What the task asks:
With the pictures omitted, output word for word the lines from the one containing "Task: Click the" through the end of the records.

Records for this task Start Marker

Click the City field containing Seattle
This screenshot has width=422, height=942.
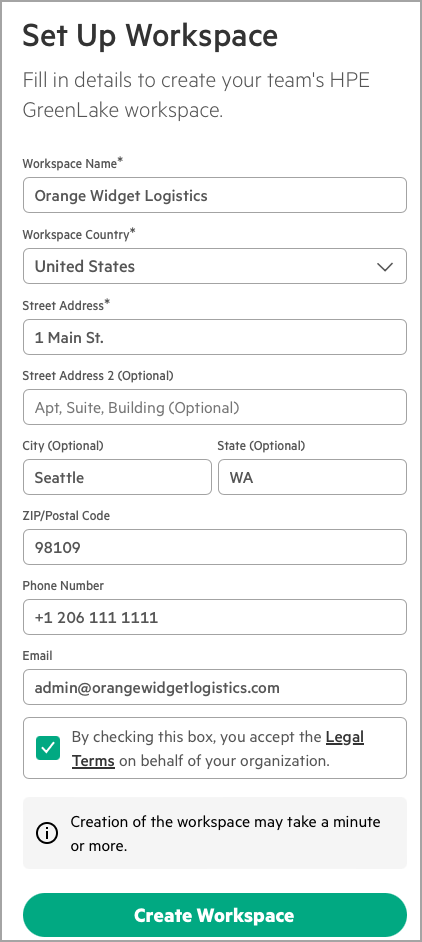117,478
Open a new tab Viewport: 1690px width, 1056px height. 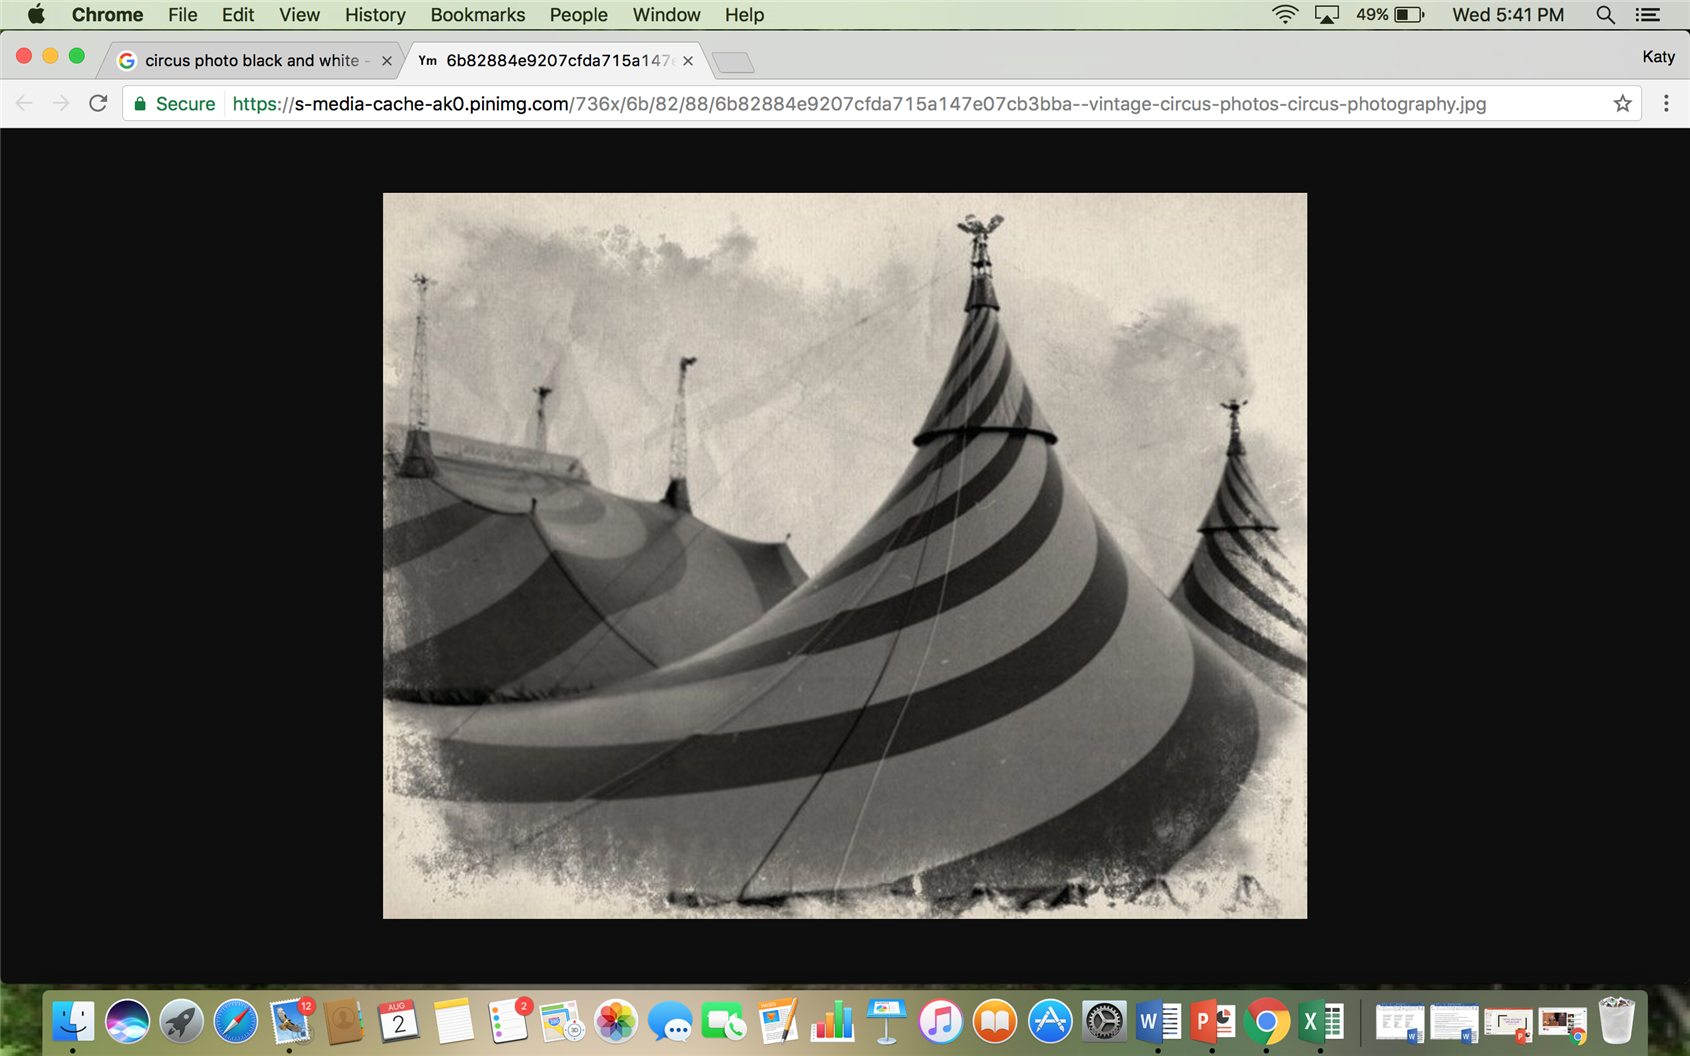(x=734, y=62)
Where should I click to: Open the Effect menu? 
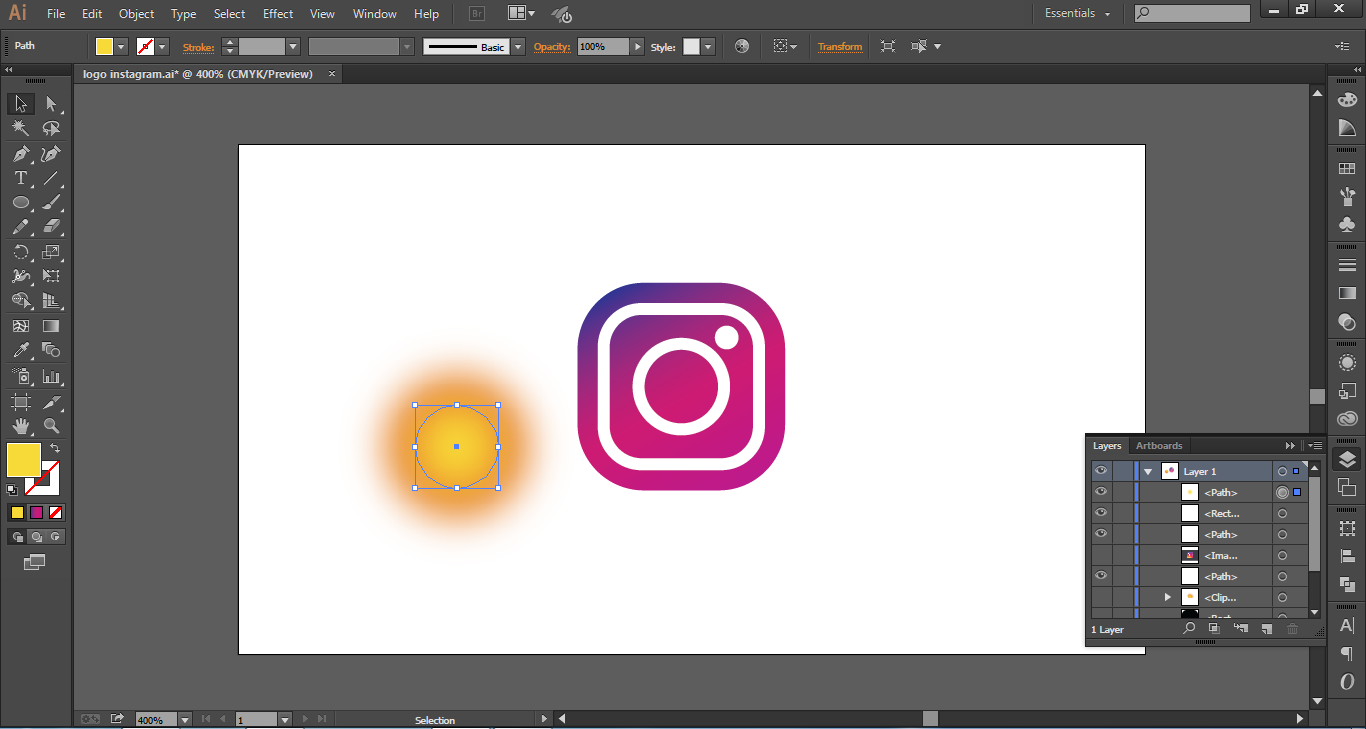[x=278, y=14]
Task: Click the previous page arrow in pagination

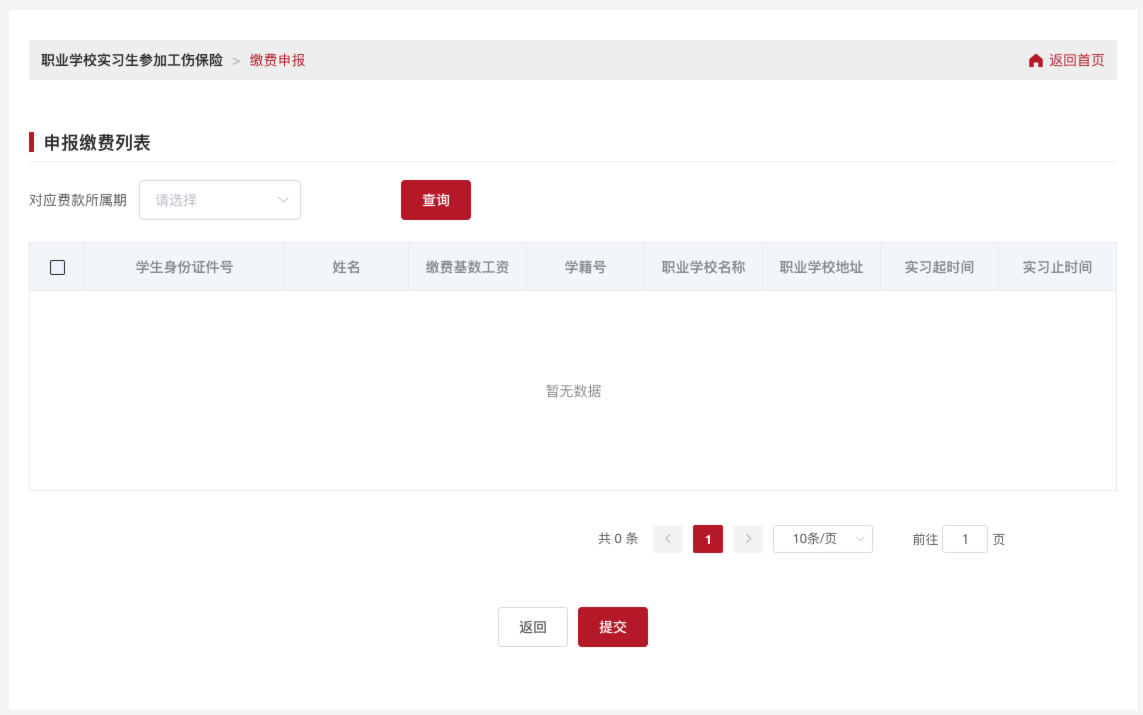Action: (x=668, y=539)
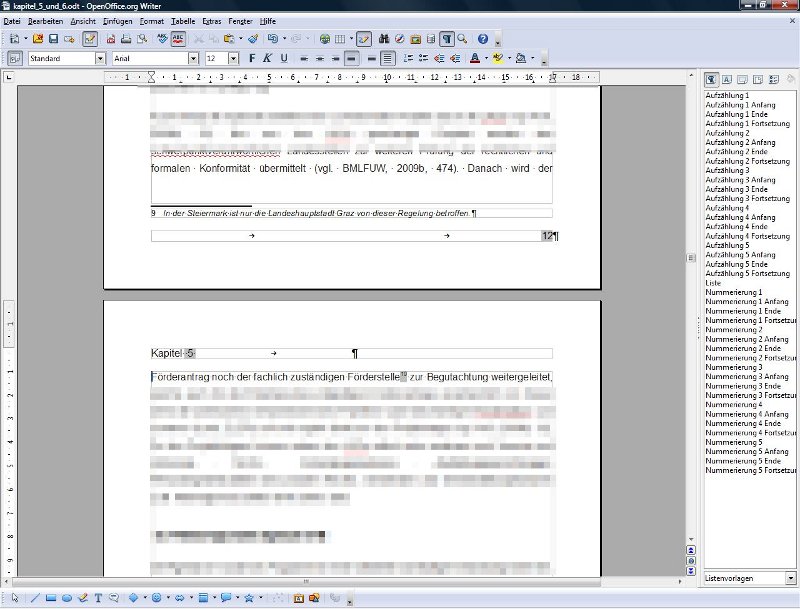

Records for this task End Marker

Worked solution:
Task: Click the previous page arrow in pagination

Action: (x=668, y=539)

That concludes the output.